Your Canadian-ness is showing, LOL.
Many Americans (particularly older folks from the South) have associations with being shoeless that are class-specific, and an etiquette background that says it is rude and overly casual to appear with your shoes off in front of anyone outside your household. My MIL was really poor in childhood, as in, didn't-wear-shoes-at-all-in-summer-because-kids-outgrow-them-and-that's-too-expensive. Once she reached adulthood you could not pry the shoes off her in public if you used a crowbar, and seeing unshod adult feet made her cringe. (She didn't like unshod babies, either, she was forever buying shoes for our kids when they were too young to even crawl.) My BIL married someone from a no-shoes-in-the-house background, and they were locked in a passive-aggressive war over it until the day MIL died; she really did not like people taking off shoes in her home, but SIL did it every time she stepped over MIL's threshhold, and so did BIL, because his wife had him trained.
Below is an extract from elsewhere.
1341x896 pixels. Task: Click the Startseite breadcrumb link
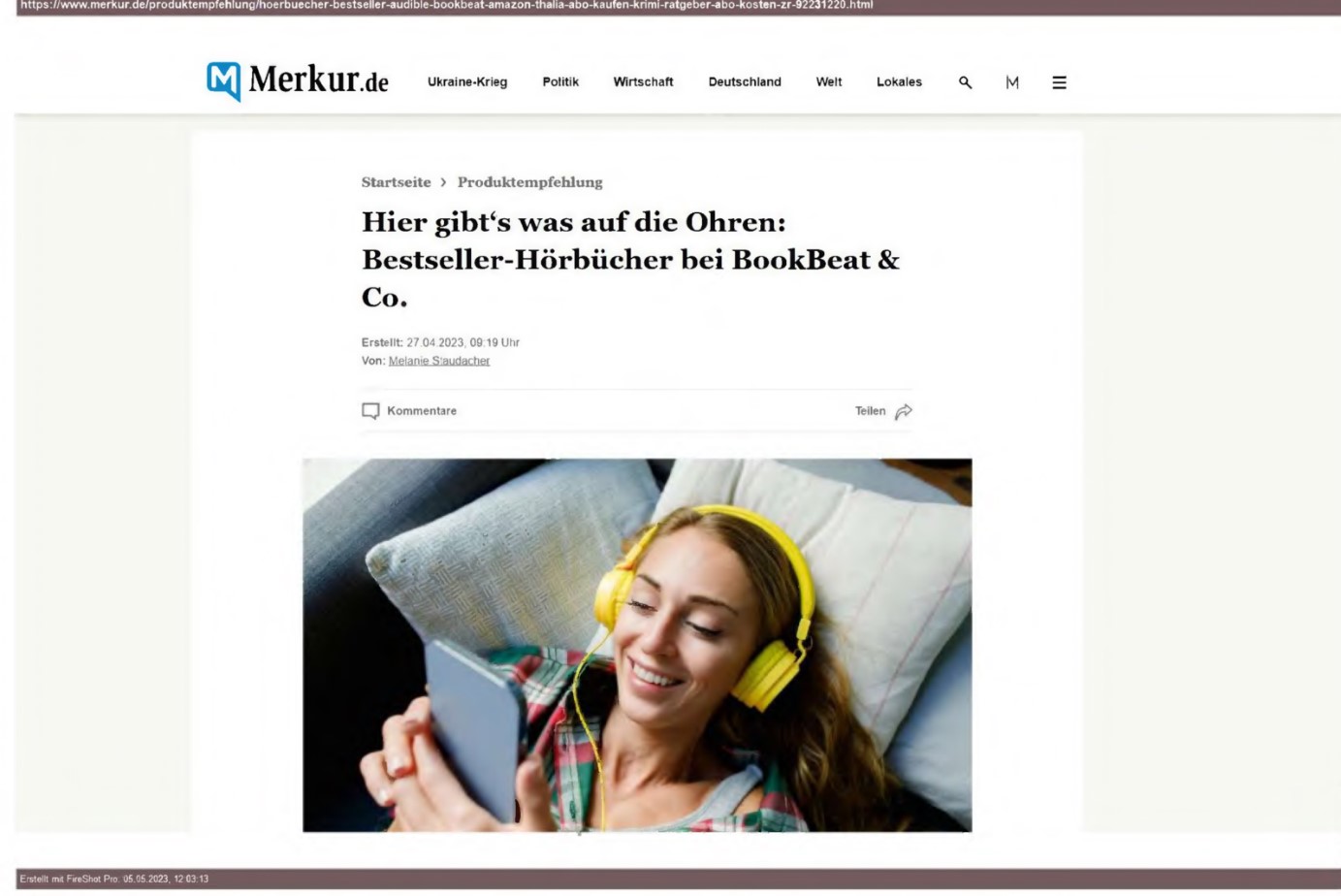click(x=396, y=182)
I grew up mostly in the Deep South in a family that could afford shoes, but we kids generally didn't wear them in summer -- except if guests were in the house, because going without shoes in front of guests was considered rude. I actually own very few socks and almost never wear them, but I never go sock-footed because my balance is wonky and I'm apt to fall on my face that way. If you force me to remove my shoes and don't give me a warning or loan me non-slip house slippers, then you're getting my bare feet.